• [What this task involves]: Copy the listing from the line containing "Toggle visibility of" through the line containing "Click the v2rayN", inclusive, swapping every "icon" for "symbol" and leaving everything else unchanged.

============

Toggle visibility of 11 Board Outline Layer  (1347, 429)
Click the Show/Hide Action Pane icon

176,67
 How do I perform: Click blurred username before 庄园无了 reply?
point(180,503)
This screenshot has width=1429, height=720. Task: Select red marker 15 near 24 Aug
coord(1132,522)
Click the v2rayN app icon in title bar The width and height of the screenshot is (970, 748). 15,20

============

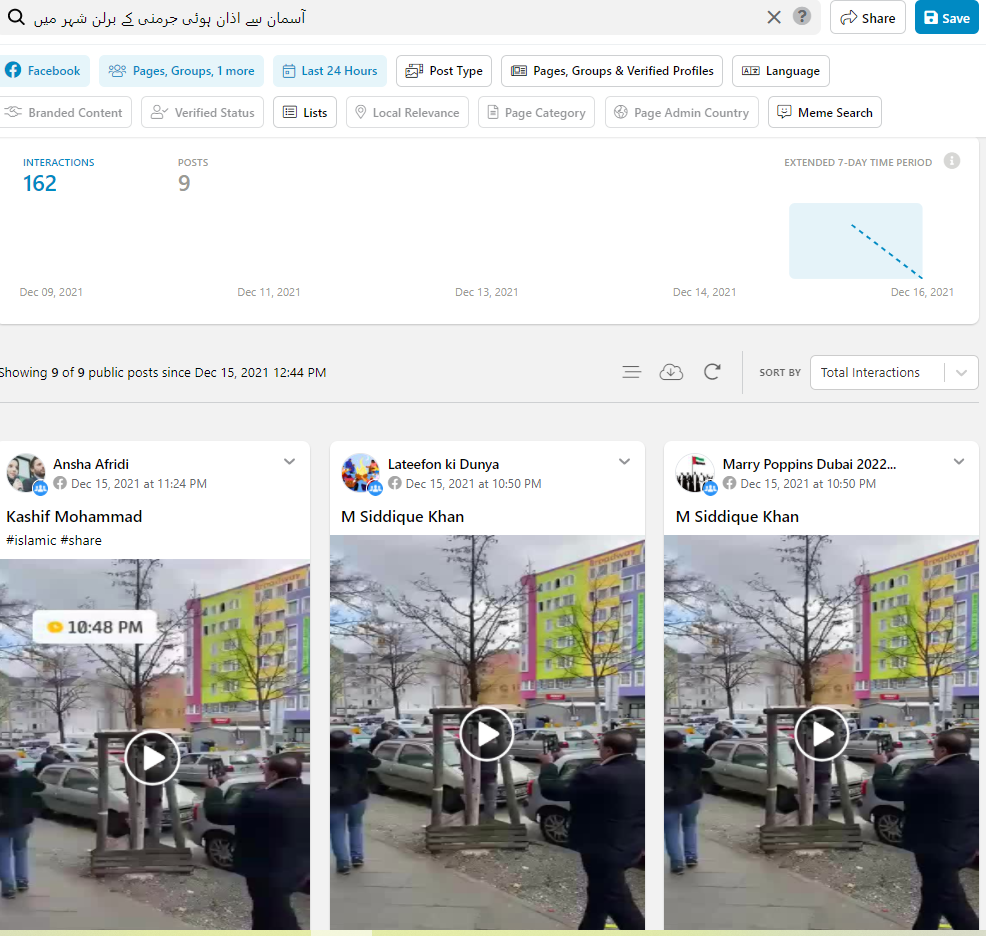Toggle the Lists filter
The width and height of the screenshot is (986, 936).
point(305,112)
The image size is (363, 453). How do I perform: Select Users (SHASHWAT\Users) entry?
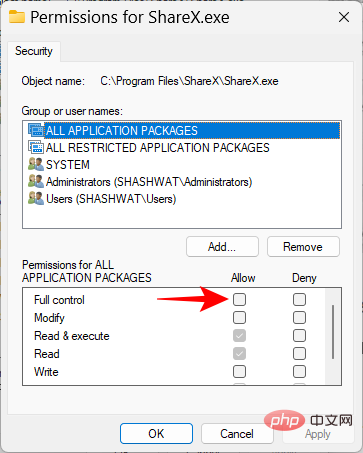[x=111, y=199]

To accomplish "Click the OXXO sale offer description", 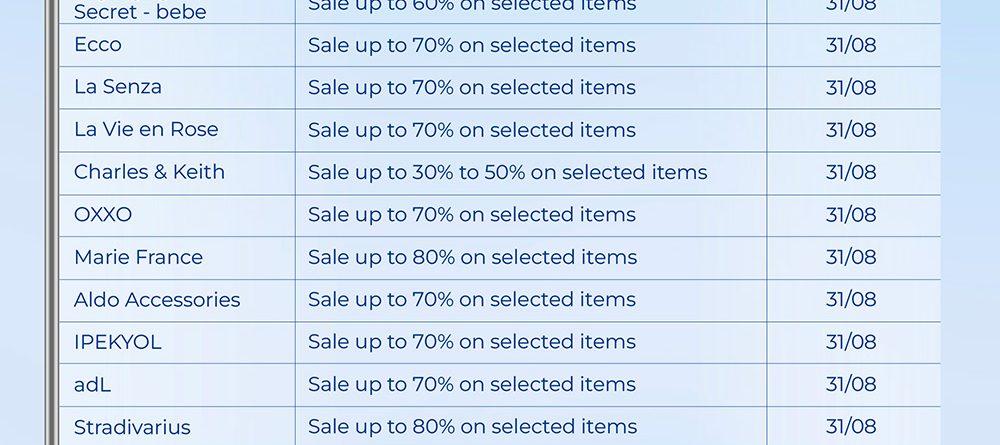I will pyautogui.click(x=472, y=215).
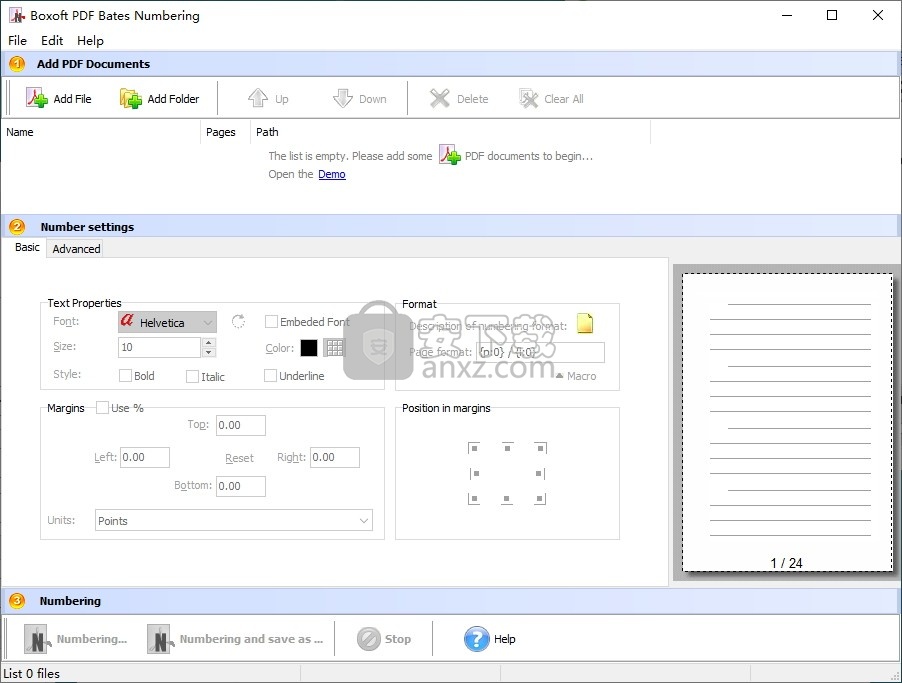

============

• [Correct result]:
Toggle visibility of 11 Board Outline Layer  (1347, 429)
Click the Show/Hide Action Pane symbol

176,67
 How do I perform: Click blurred username before 庄园无了 reply?
point(180,503)
This screenshot has width=1429, height=720. Task: Select red marker 15 near 24 Aug
coord(1132,522)
Click the v2rayN app symbol in title bar The width and height of the screenshot is (970, 748). 15,20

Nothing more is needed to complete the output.